## Excerpted text
=== Section Start ===
The mantra in obesity treatment is 'eat less and move more'. But a leading group of obesity experts writing in The Lancet Diabetes & Endocrinology question the belief that this is sufficient to treat obesity. They argue that obesity is a chronic disease with largely biological causes that cannot be cured with just diet and exercise.

Many people with obesity can lose weight for a few months, but 80%-95% regain their lost weight eventually. One explanation for this limited long-term success is that reducing caloric intake triggers several biological systems that drive us to eat high-calorie foods and gain weight. These biological systems evolved when humans needed to survive times of food scarcity. But in modern humans who have had obesity for some time, these biological adaptations encourage calorie consumption and the storage of fat to protect an individual's highest sustained weight. Overriding this fat-loss defence does not appear possible for most individuals through just lifestyle changes, say the authors, particularly in a 21st century environment that promotes the consumption of calorically dense, high-fat foods along with low energy expenditure.
=== Section End ===
## Directions
**a.** Reproduce the obesity passage between "Many people with" and "low energy expenditure.", inclusive.
**b.** According to the obesity passage, what share of people with obesity eventually regain the weight they lost?
**c.** Condense the paragraph of the obesity passage that begins "Many people with obesity can lose weight" into a short bulleted list.
The data after this point is separate from the obesity passage.

## Given information
=== Section Start ===
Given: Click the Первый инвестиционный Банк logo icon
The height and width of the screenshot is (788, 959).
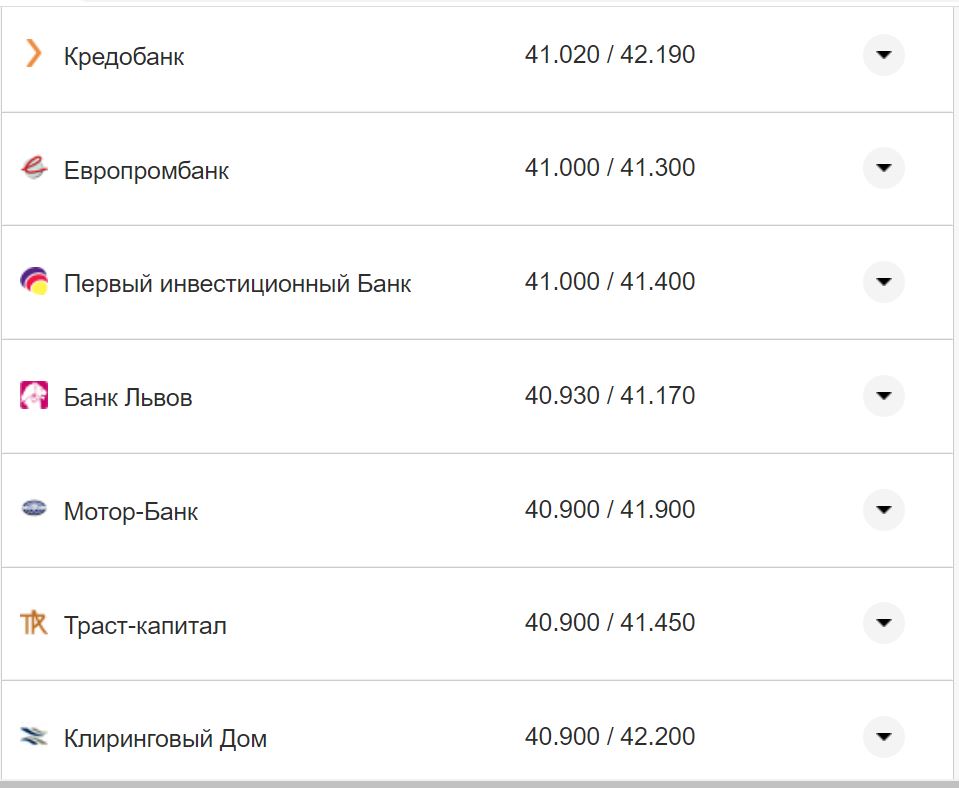Looking at the screenshot, I should (32, 282).
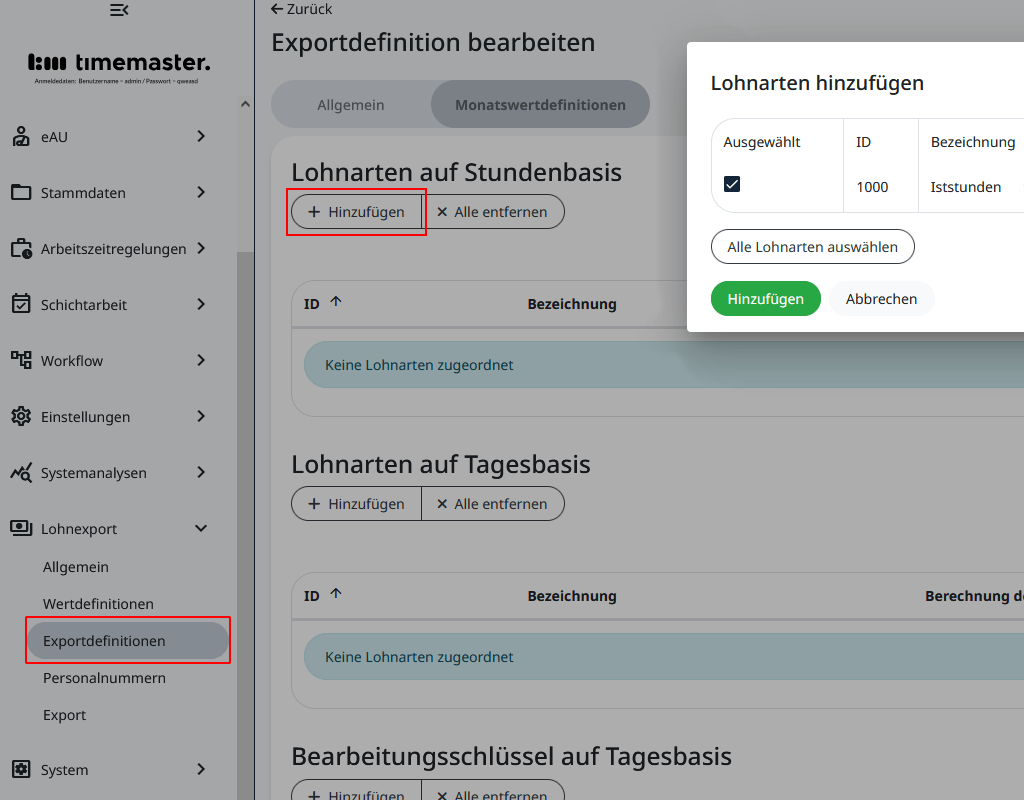
Task: Click the Lohnexport icon in the sidebar
Action: point(21,528)
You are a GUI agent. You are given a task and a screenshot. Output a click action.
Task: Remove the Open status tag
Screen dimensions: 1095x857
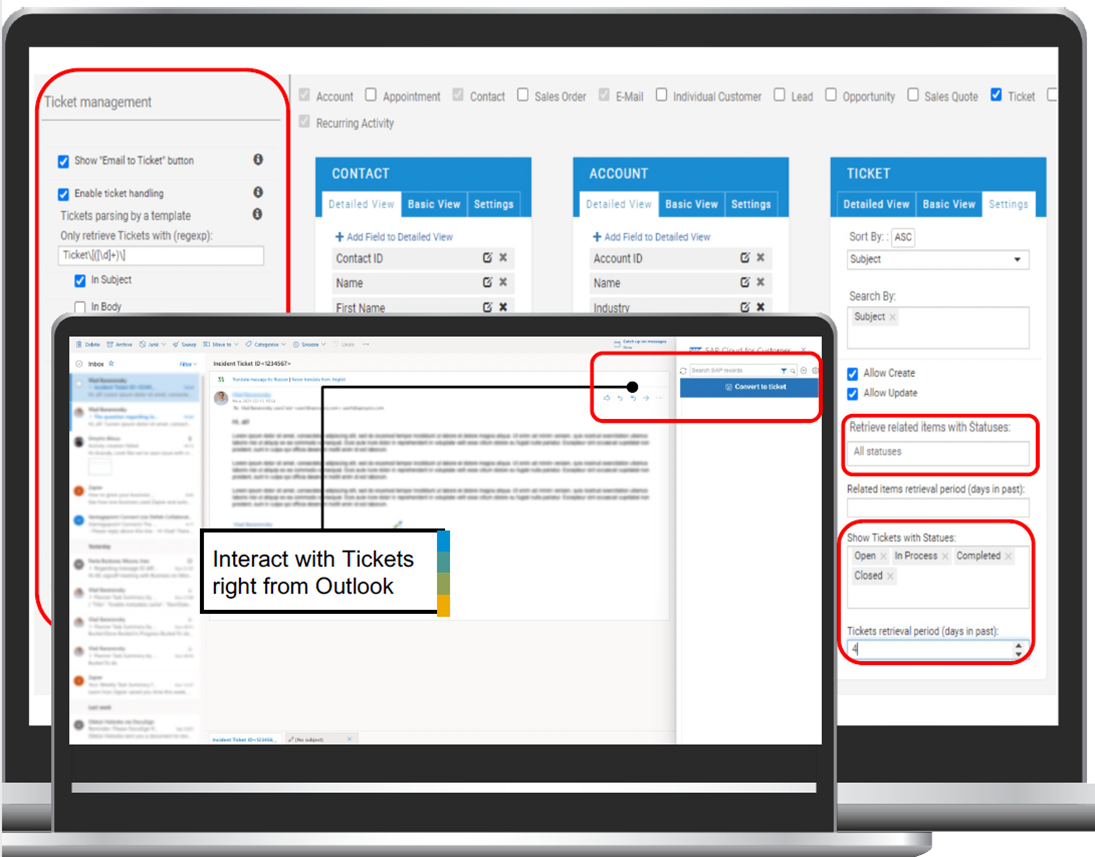pyautogui.click(x=884, y=556)
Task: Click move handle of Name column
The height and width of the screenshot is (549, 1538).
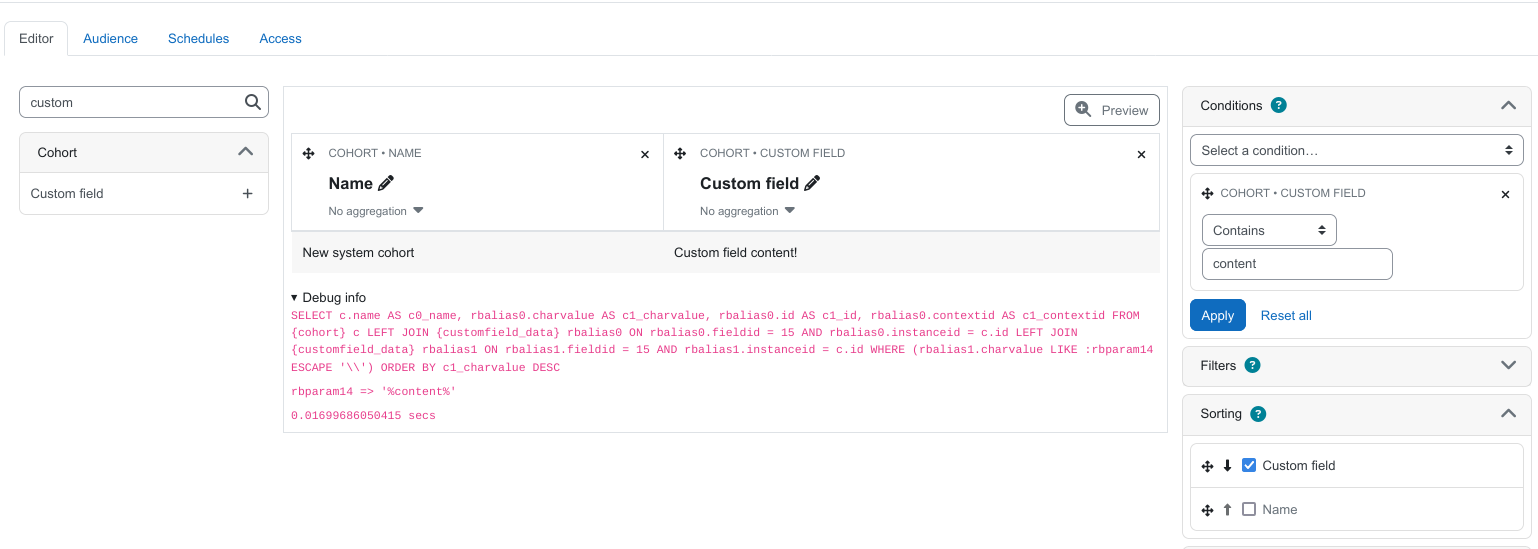Action: coord(308,153)
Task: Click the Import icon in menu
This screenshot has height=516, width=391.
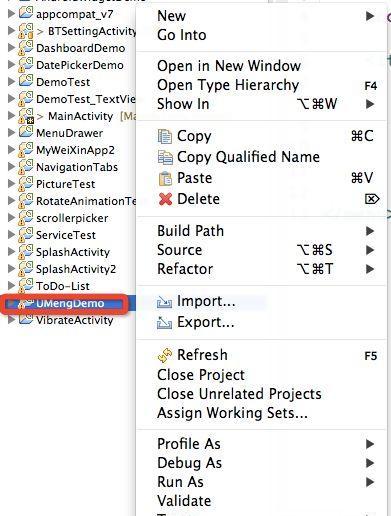Action: tap(165, 302)
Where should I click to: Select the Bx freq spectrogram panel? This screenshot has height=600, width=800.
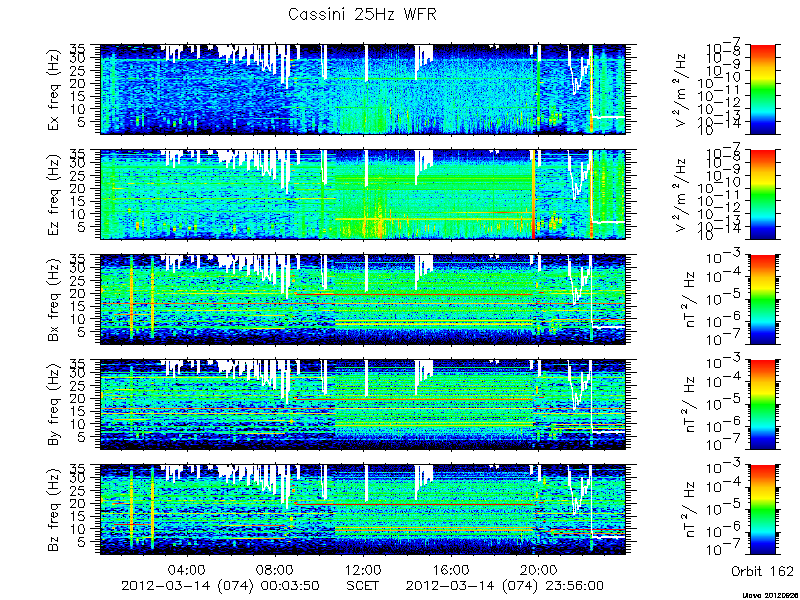[363, 299]
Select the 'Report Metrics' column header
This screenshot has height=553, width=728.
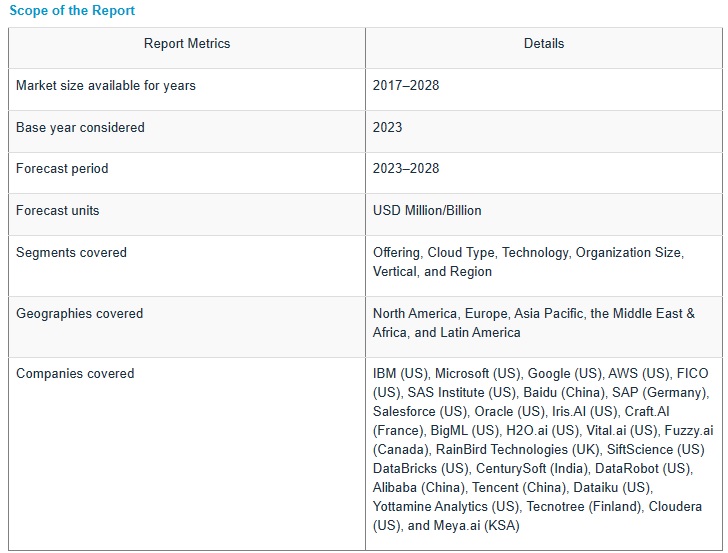[187, 44]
=== Section End ===
## Results for each task
**a.**
Many people with obesity can lose weight for a few months, but 80%-95% regain their lost weight eventually. One explanation for this limited long-term success is that reducing caloric intake triggers several biological systems that drive us to eat high-calorie foods and gain weight. These biological systems evolved when humans needed to survive times of food scarcity. But in modern humans who have had obesity for some time, these biological adaptations encourage calorie consumption and the storage of fat to protect an individual's highest sustained weight. Overriding this fat-loss defence does not appear possible for most individuals through just lifestyle changes, say the authors, particularly in a 21st century environment that promotes the consumption of calorically dense, high-fat foods along with low energy expenditure.

**b.** 80%-95%

**c.**
- Many people with obesity lose weight for a few months, but 80%-95% eventually regain it.
- Cutting calories triggers biological systems that push people to eat high-calorie foods and gain weight.
- These systems evolved to help humans survive food scarcity.
- In people who have had obesity for some time, they encourage eating and fat storage to protect the highest sustained weight.
- The authors say most people cannot override this defense through lifestyle changes alone, especially in an environment that promotes calorie-dense, high-fat foods and low energy expenditure.